EXERCISE INSTRUCTIONS:
Quote the data below in full, minus the images.
..............................
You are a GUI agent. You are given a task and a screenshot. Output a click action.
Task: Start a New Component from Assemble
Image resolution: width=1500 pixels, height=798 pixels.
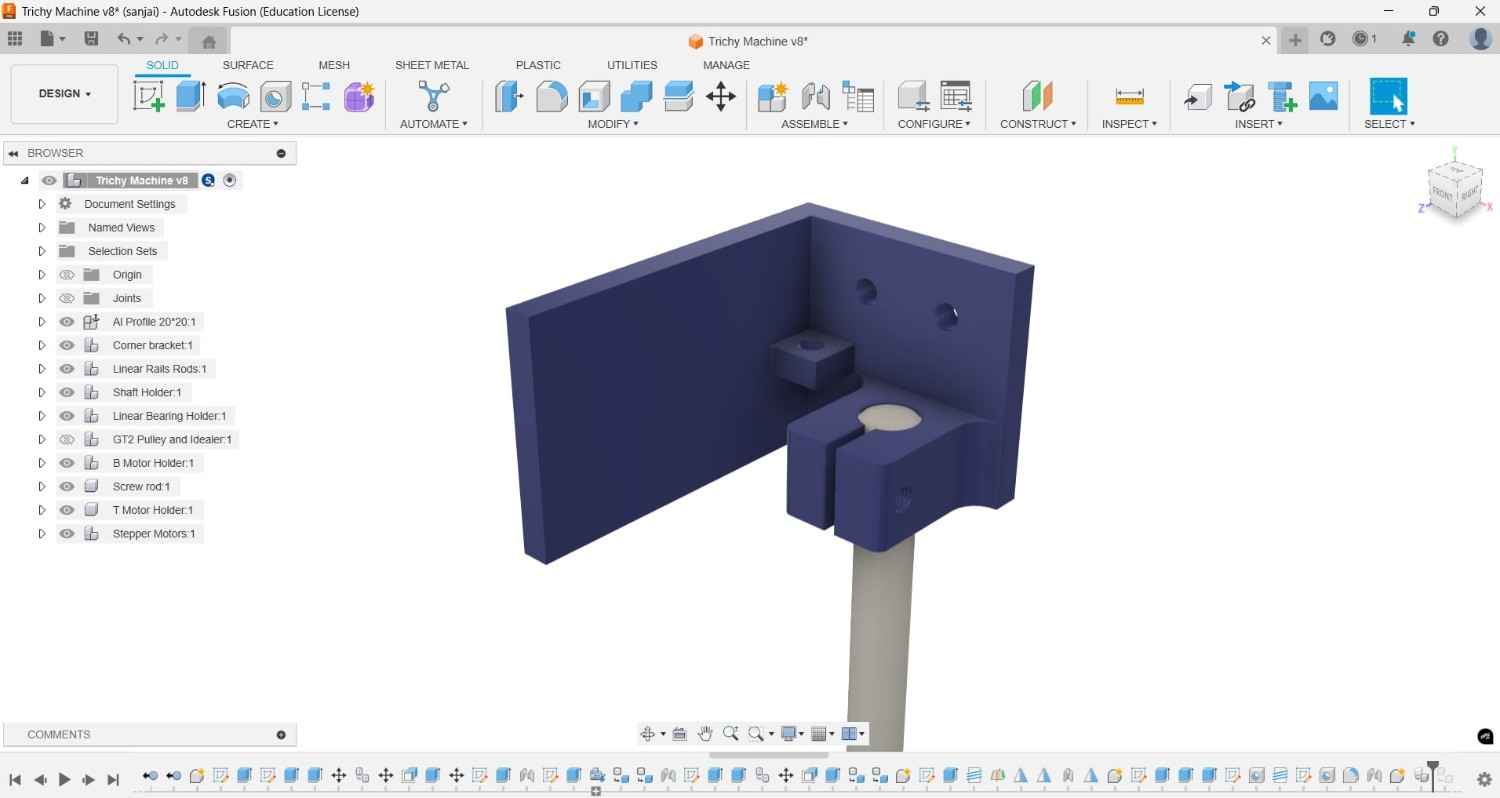coord(773,96)
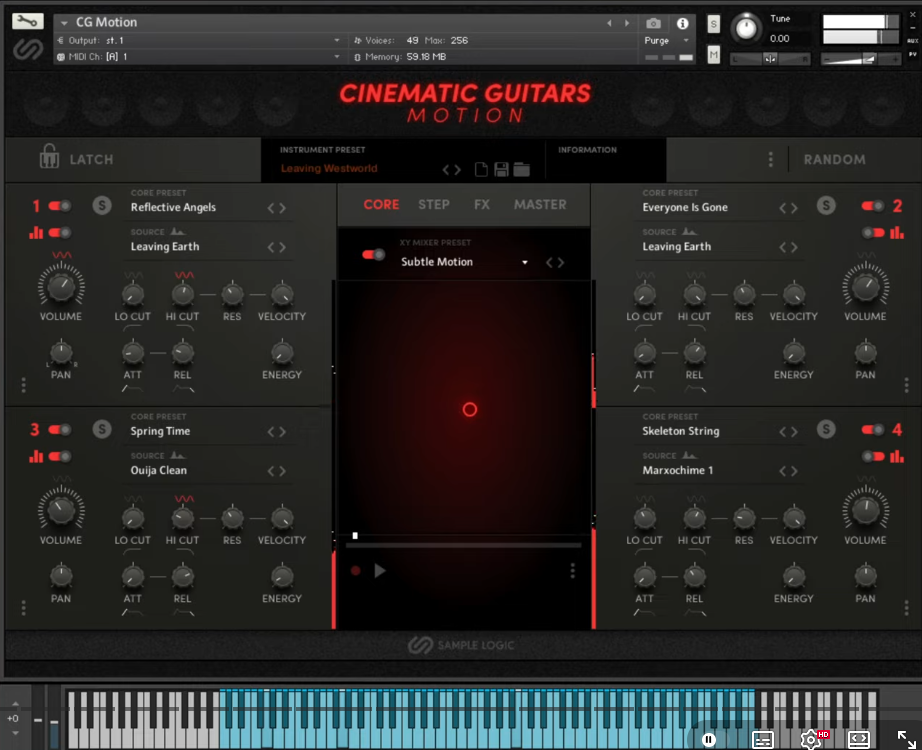This screenshot has height=750, width=922.
Task: Adjust the Tune knob in the header
Action: tap(746, 30)
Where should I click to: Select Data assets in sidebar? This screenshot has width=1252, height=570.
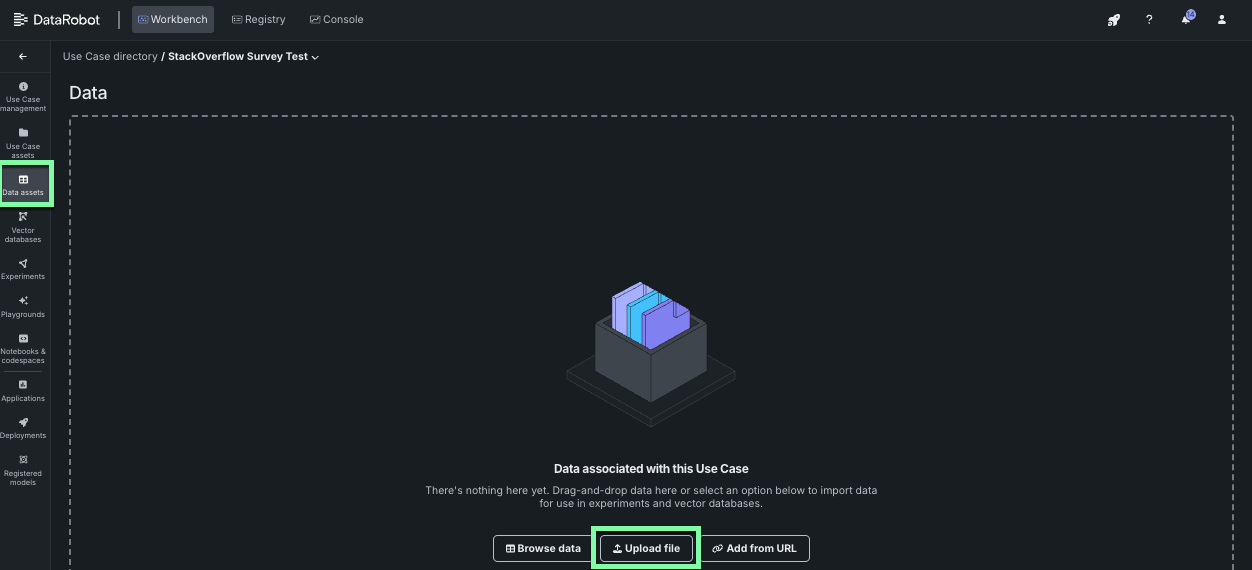(23, 185)
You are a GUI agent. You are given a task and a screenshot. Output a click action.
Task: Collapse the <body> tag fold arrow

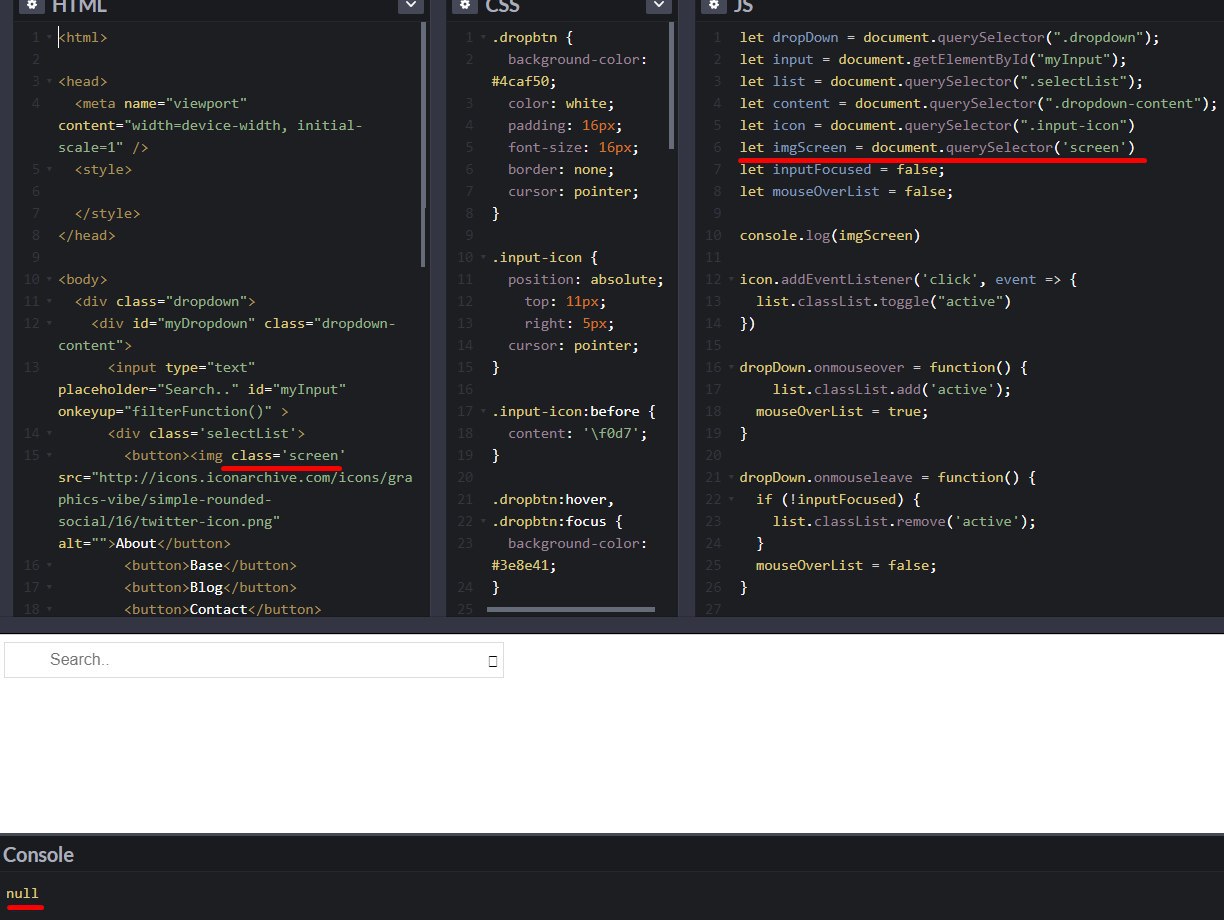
..............................
SOLUTION TO THIS TASK:
You are a GUI agent. You are given a task and a screenshot. Output a click action.
Task: Start a New Component from Assemble
Image resolution: width=1500 pixels, height=798 pixels.
coord(773,96)
This screenshot has height=750, width=922.
Task: Adjust the Tune knob in the header
Action: tap(746, 30)
Where should I click to: Select Data assets in sidebar? This screenshot has width=1252, height=570.
(23, 185)
You are a GUI agent. You are given a task and a screenshot. Output a click action.
Task: Collapse the <body> tag fold arrow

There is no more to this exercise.